Thursday, March 25, 2010

Interesting development

Republicans tried to introduce amendments to the reconciliation bill that were designed to be hard for Democrats to vote against, reasoning that ANY change in the bill would force it to be returned for another vote in the House.

All those blatant political maneuvers seem to have failed, because the Democrats stuck together and voted against them, no matter how 'mom and apple pie' they were. However, they also identified a couple of minor technical flaws in the bill that have to be changed. They don't affect the substance at all, but do technically change the bill, so it will have to go back to the House.

As Ryan Grim points out on Huffington Post, this opens the possibility of now adding in a public plan option. Since it has to go back anyway, why not put in the pubic option, which would now need only 50 senate votes instead of 60? If the senate passes it -- and they might have the 50 votes necessary -- then it could sneak back in and be passed by the House, as well.
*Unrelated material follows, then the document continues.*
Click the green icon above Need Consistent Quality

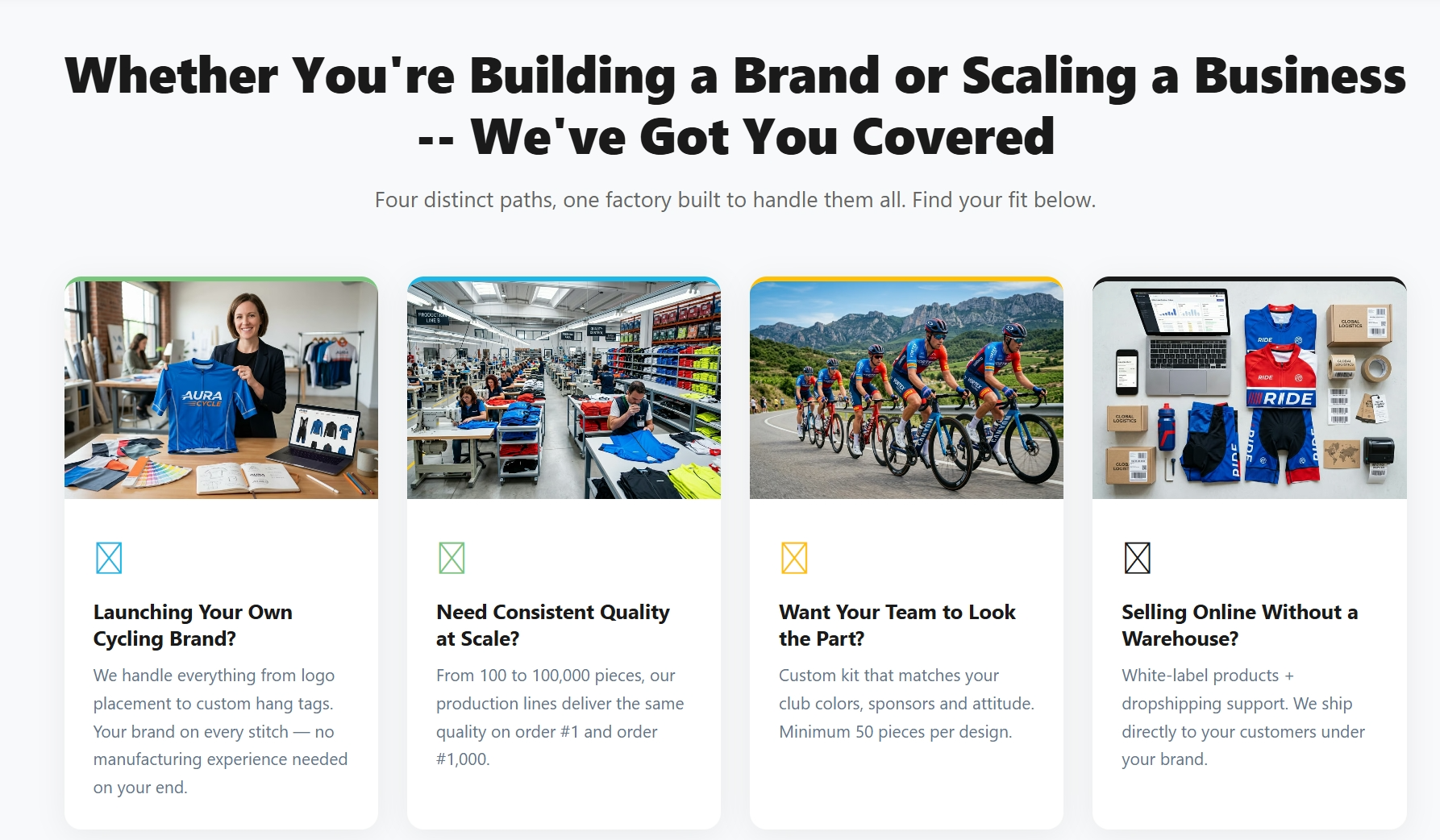coord(452,558)
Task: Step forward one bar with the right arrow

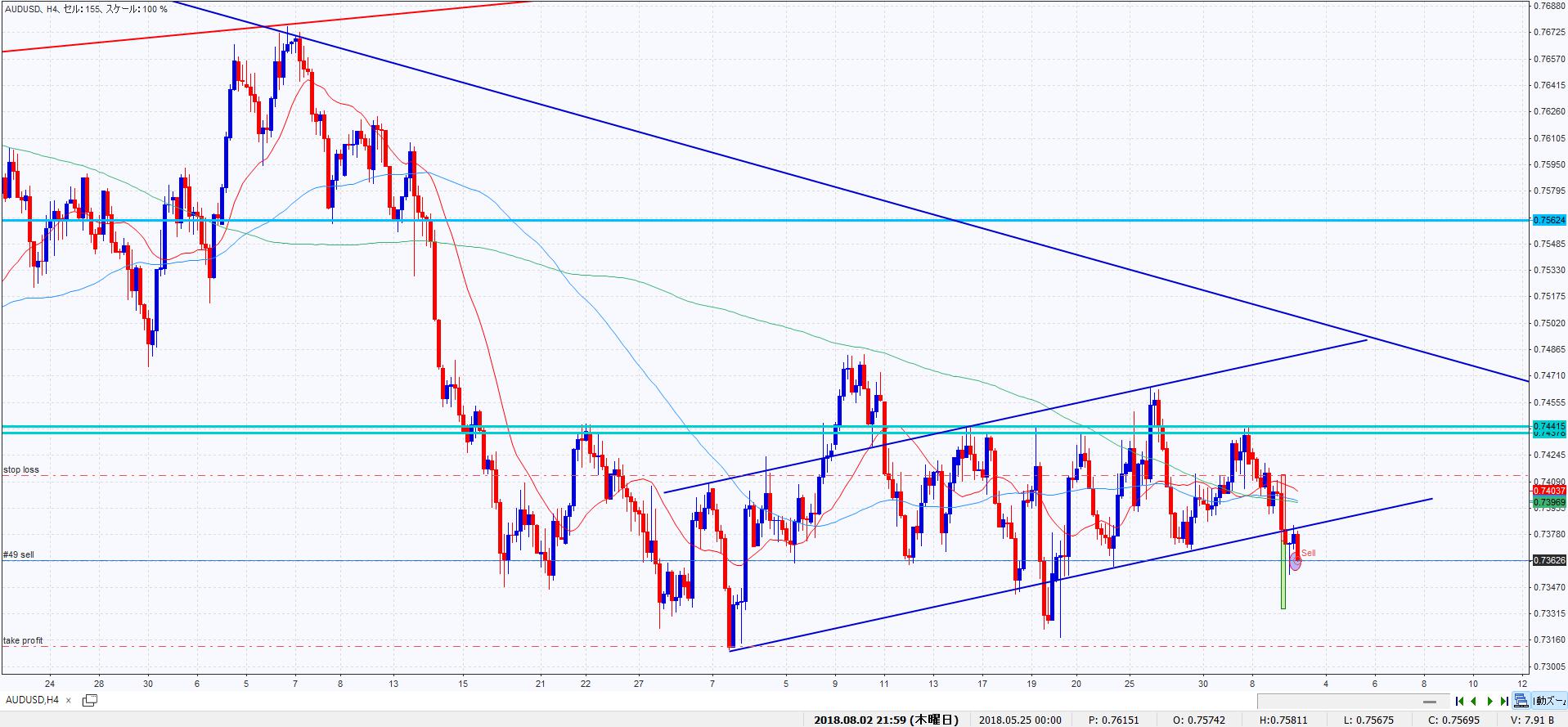Action: pos(1489,701)
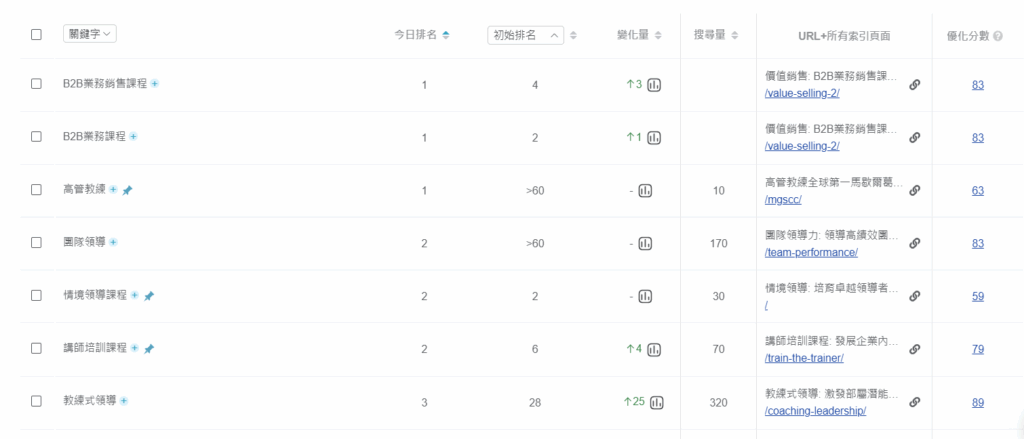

This would be an ironic outcome of the Republicans' attempt to kill the bill -- only to open the door to including the public plan.

This could be a golden opportunity. Will Obama push for it? Or will he play it safe? Will the senate do it anyway?

Ralph

1 comment:

  1. No dice, apparently. The reconciliation bill was passed by the Senate this afternoon by a vote of 56-43 -- without the public option plan. Now it goes back to the House for a quick vote to fix the minor flaws as ruled on by the senate parliamentarian.

    My guess is that the White House didn't want to take any chances of jeopardizing the bill in hand, which might have led to some defections in the House vote.

    Three Democratic senators voted against the legislation, Blanche Lincoln and Mark Pryor of Arkansas and Ben Nelson of Nebraska.

    OK. It's done. For better or worse.